Uncle Frank (2020 – 95 mins – Amazon Prime)
One of the few joys to arise in 2020 has been the amount of fantastic indie movies, which arguably have had a little bit more space this year with blockbusters having been near-universally postponed till 2021 at the earliest. Uncle Frank is very much one of the cream of the crop with a lead performance by Paul Bettany, as the eponymous Uncle Frank, that deserves awards recognition. In 1973, when Frank Bledsoe and his 18-year-old niece Beth (Sophia Lillis) take a road trip from Manhattan to Creekville, South Carolina, for the family patriarch’s funeral, they’re unexpectedly joined by Frank’s lover, Walid (Peter Macdissi). The film’s focus is Frank aligning his past trauma with his present, and his fears over his family finding out about his sexuality. The end result is a film that is softly moving, immensely charming and bittersweetly emotive. Such a delight.
Monsoon (2019 – 85 mins – BBC iPlayer)
Kit (Henry Golding) a British Vietnamese man, returns to Saigon for the first time in over 30 years, after fleeing during the Vietnam-American War. A beautifully empathetic look at the immigrant experiences, of being of two places but feeling like you belong to neither. Thoughtful, delicate and graceful.
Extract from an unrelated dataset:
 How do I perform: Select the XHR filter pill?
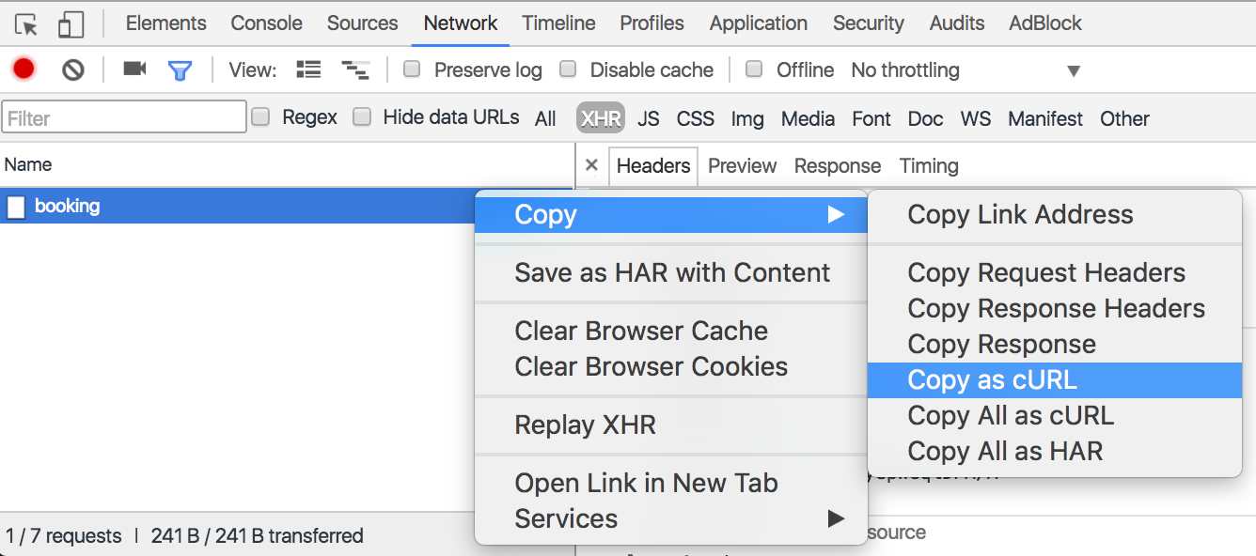tap(599, 118)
Crazy Rich Aisans (2018- 120 mins – Amazon Prime)
This week’s underseen romcom slot also serves as a Henry Golding double bill. Here he plays the heir to an immense fortune, not that his girlfriend Rachel (Constance Wu) has any idea just how rich he is as she finds out on the way to meet his family for the first time. All the romcom tropes we know and love are here, featuring a terrific and diverse cast and some spectacular riches. A really likeable and very sweet addition to the canon. Click here to read my full review.
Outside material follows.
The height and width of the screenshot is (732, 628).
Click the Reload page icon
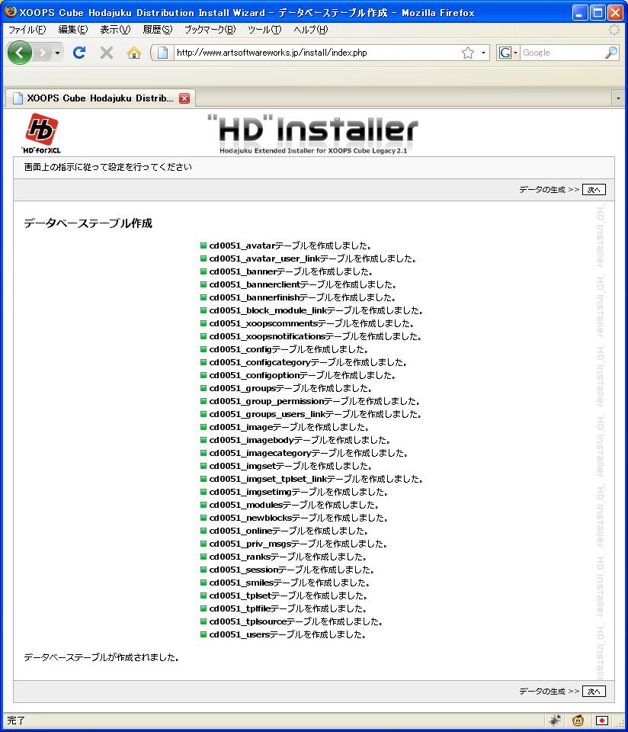[x=79, y=53]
Galaxy Quest (1999- 102 mins – Netflix)
‘Never give up, never surrender’ – that was the catchphrase of cult tv series Galaxy Quest. It’s a phrase the show’s cast Jason (Tim Allen), Gwen (Sigourney Weaver), Alexander (Alan Rickman), Fred (Tony Shalhoub) and co. know all to well. They’ve been churning out for years at various fan conventions and promo appearances. But when they’re visited by actual aliens who think the series is an accurate documentary they quickly become drawn in a very real intergalactic conflict with thousands of lives at risk. This is one of the finest comedy films, possibly ever. It’s fantastically written, parodying fandom with much love and affection, and so well performed by a cast of total icons.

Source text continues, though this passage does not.